The end product is a like frozen pumpkin pie.
Pumpkin Buttermilk Ice Cream
2 cups of heavy cream (Calder Dairy)
2 cups of buttermilk (Calder Dairy)
1-1/2 cups of pumpkin puree from a roasted pie pumpkin or can (AA FM)
6 egg yolks (Farmers Market)
1 cup of sugar (Michigan Big Chief)
1/2 cup of Maple syrup (Michigan Maple Sugar)
2 teaspoons of pumpkin spice (mixture of powdered cinnamon, ginger, nutmeg and clove) (Not Local)
pinch of salt
1 ounce of bourbon (optional)
If using a fresh pie pumpkin, cut the pumpkin with a heavy knife into 2-3 inch squares. Spread onto a glass casserole pan skin side up. You might need a few pans depending on the size of the pumpkin. Bake at 375 degrees for an hour or more until the pumpkin is fully cooked and is somewhat dry. Scoop out the flesh and process through a food mill. If you do not have a food mill, use a metal strainer and push the pumpkin through with a wooded spoon. You should have 1-1 1/2 cups of pumpkin puree.

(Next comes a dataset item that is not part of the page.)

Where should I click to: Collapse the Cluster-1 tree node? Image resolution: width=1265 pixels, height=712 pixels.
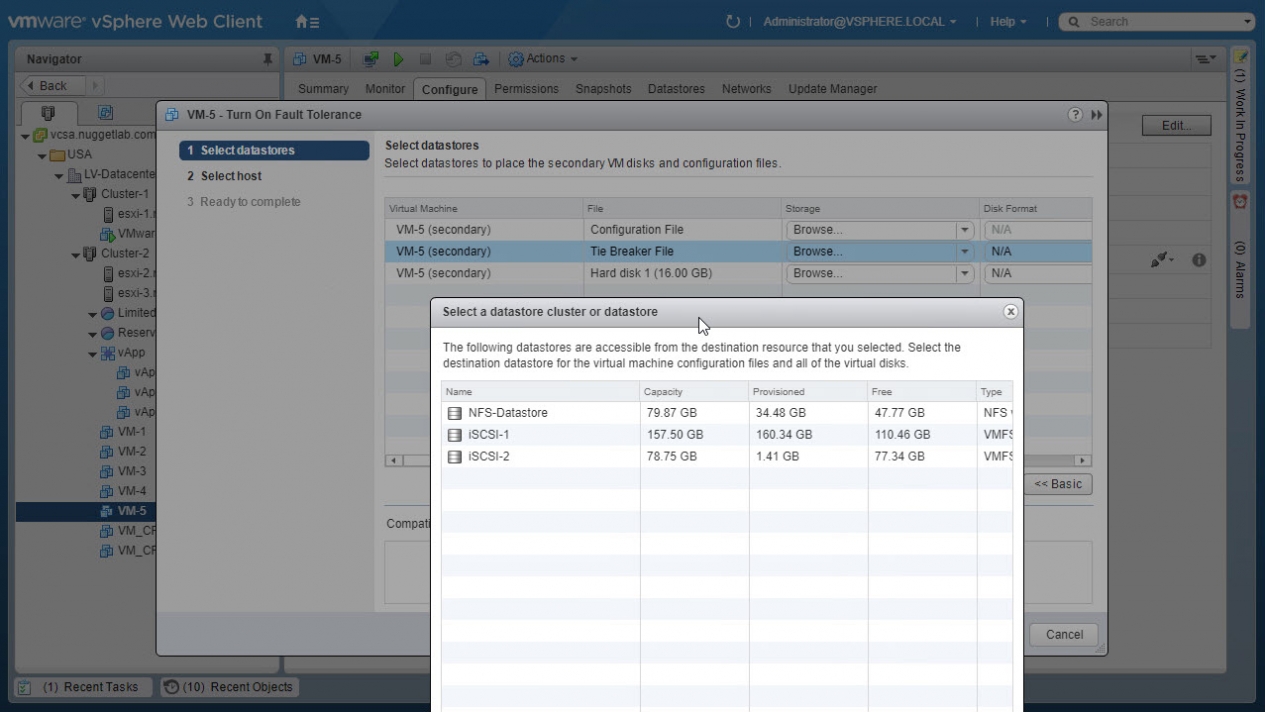(x=76, y=195)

In a double boiler, heat but do not boil the buttermilk and the cream, and 3/4 cups of sugar. In a bowl whisk the egg yolks until they increase in volume and turn lighter in color. Combine the rest of the sugar, maple syrup, bourbon, pumpkin spice and salt to the egg yolks.
Now the tricky part, tempering the eggs. With whisk in one hand and a ladle in the other, ladle some of the hot cream mixture into the egg mixture while constantly whisking. Add more of the hot mixture until the cream and the eggs mixture combined and brought up to a warmer temperature. If you see some cooked egg in your egg mixture, it means you the tempering was a little off. Don’t worry. It means you cooked a little bit of your egg. Simply stain the egg mix before adding it to your hot cream. Combine the tempered egg mixture to the cream mixture on the stove and bring up to 170-180, but no higher. Stir in the pumpkin puree.
Freeze or refrigerate the mixture until it is cool, but not frozen. Add the mixture to you ice cream machine and process based on the manufactures instructions. Freeze ovenight, or until the ice cream firms up.
Makes 1-1 1/2 quarts.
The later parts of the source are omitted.